“. . .This is the Word of the Lord unto Zerubbabel, saying ‘Not by might nor by power, but by My Spirit, says the Lord’.”
It’s certainly not the world’s way of doing things, but in the end it’s the only one that matters.
Opinion polls. Marketing strategies. Ten-year plans. Perk charts. Wiring diagrams.
Those are what make for “success,” according to the shakers-and-makers in this world. In fact, these professional gurus have demonstrated great prowess in “feeling the pulse” of the population and developing products that will appeal to their target group according to demographic studies and trends.
Sadly, more and more churches (and Christians) are buying into these strategies these days. Somehow, to them old-fashioned preaching of the Gospel just doesn’t seem to cut it in our always-on-the-go, short-attention-span, “It’s all about me” generation.
Yet, such was prophesied as we near the time of Christ’s Return (II Tim. 4:3-4).

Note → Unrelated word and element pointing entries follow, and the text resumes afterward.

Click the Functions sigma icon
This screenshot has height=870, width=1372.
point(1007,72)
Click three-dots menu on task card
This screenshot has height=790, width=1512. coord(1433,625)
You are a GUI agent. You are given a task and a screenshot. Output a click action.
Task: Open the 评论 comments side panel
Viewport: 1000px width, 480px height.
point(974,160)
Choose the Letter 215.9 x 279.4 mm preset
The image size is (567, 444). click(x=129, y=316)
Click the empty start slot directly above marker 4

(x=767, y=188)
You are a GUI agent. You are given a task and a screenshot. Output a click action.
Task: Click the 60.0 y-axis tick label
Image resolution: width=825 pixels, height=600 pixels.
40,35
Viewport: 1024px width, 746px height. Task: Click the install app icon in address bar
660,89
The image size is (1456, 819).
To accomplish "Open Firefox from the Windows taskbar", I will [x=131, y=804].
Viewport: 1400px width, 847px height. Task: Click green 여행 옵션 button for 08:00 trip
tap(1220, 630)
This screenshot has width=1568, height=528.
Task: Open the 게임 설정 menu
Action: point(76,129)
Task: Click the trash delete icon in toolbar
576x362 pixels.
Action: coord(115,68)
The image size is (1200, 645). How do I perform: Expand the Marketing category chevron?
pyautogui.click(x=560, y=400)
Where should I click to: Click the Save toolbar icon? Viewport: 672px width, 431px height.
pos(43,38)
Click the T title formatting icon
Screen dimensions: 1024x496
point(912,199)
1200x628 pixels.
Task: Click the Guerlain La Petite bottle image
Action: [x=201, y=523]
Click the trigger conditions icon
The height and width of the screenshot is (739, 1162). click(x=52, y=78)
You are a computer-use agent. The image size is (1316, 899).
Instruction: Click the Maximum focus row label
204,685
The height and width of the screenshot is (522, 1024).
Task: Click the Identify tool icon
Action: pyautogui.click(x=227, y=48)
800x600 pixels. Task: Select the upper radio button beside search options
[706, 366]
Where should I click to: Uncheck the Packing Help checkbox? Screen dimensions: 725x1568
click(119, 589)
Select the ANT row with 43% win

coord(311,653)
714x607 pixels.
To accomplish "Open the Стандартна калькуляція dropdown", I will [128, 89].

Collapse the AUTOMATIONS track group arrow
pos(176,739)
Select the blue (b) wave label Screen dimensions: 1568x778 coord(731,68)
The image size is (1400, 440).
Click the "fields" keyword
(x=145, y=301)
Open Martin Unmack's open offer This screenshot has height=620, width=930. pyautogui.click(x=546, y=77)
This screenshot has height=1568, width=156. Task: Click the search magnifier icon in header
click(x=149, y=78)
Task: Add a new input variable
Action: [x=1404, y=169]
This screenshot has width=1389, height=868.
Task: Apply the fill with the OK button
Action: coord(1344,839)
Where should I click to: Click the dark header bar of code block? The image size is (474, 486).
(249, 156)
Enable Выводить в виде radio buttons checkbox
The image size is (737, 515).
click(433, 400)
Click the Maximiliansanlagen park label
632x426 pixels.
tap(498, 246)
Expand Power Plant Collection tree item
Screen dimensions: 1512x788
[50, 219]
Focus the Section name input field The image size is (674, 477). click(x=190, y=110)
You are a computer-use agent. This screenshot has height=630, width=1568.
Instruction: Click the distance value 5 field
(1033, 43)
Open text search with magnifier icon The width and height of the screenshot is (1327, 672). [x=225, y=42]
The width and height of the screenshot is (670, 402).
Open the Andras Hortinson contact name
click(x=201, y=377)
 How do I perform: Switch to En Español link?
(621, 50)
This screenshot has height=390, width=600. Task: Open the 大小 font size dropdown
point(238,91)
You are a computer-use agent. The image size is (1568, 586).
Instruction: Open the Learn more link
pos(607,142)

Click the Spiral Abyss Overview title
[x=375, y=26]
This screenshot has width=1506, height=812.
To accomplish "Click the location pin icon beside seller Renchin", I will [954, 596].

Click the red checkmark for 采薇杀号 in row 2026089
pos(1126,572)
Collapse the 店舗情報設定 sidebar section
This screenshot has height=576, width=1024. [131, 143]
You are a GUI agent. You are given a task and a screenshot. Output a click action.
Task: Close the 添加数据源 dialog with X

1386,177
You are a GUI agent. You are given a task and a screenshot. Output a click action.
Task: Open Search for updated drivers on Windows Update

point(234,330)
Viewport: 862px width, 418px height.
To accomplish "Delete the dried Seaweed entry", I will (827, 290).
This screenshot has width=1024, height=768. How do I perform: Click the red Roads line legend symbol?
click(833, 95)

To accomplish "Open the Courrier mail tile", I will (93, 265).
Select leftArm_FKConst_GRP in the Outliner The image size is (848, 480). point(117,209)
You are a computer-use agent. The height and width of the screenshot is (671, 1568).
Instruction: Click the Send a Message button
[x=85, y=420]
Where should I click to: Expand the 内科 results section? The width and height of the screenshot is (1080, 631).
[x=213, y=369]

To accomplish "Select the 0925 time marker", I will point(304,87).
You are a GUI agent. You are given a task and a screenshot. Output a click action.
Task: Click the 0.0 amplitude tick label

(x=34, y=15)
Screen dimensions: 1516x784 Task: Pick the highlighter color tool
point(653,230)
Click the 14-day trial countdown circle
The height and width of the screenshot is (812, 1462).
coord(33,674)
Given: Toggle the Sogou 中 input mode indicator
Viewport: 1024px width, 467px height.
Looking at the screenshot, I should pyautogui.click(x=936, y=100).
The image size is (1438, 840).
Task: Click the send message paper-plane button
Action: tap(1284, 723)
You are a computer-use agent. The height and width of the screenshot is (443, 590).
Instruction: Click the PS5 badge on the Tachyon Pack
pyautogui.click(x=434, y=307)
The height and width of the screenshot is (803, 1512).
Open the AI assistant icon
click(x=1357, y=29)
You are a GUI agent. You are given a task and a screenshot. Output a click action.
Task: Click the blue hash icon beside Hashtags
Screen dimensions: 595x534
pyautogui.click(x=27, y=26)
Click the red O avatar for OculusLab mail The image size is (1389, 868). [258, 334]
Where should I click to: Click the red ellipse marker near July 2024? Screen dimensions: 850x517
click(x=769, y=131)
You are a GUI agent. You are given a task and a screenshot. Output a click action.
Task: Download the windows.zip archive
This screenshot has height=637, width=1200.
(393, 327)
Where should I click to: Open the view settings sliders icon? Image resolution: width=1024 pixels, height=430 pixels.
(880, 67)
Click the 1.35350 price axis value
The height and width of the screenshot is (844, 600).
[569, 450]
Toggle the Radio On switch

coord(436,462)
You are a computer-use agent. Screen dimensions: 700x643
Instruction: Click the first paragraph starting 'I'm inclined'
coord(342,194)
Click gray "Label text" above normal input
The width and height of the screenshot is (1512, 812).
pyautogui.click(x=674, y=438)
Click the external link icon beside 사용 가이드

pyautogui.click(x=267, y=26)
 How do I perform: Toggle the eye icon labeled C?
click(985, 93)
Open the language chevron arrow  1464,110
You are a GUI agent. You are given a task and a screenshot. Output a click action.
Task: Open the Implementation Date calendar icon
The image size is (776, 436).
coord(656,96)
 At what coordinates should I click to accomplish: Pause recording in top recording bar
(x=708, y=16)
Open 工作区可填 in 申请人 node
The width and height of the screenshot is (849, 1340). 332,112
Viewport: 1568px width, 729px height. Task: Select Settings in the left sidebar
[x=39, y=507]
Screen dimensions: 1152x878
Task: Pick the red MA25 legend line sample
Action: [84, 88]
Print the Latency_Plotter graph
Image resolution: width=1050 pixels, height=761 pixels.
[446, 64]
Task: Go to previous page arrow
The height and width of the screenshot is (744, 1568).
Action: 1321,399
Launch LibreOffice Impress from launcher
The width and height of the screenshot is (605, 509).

Even so, we should not be deterred from today’s Manna—for His Word is changeless. And, His Way of doing things also doesn’t change.
Look at those God’s words to Zerubbabel (and us) once again:
“Not by might or power”—not by physical strength, prestige, clever persuasion, bombs, bullets, missiles, troop strength, financial resources, etc.
“But by My Spirit”—only that which is God-initiated, God-designed, God-sanctioned and God-anointed will pass through the fires of Judgment; all else will succumb to “rust, rot and robbers” (Mt. 6:19-21).
That’s why it’s important for us to remember this when we’re attempting to do anything for the Lord God. The path upward is always first downward (II Chron. 7:14). And, only that which has God’s stamp of approval will succeed when everything else has failed (Mt. 6:33).
So, the question is “What am I attempting for God that is impossible to accomplish without His help?” Or, “If what I’m doing suddenly ceased, would others notice or care—i.e., is it really making any eternal impact and difference at all?”
Tough questions, aren’t they?
Assuredly so. . .but questions that must be honestly asked if we’re to ensure our “labor has not been in vain” when we pass from this walk of life (I Cor. 9:27; 15:10, 58; Phil. 2:16; I Thess. 3:5).
May we spend some time today allowing the Holy Spirit to examine what we’re doing and why. Then, may we listen to what He has to say and make whatever changes are necessary to ensure we’re “walking in the Spirit” (Rom. 8:1) and operating in His Strength, not our own.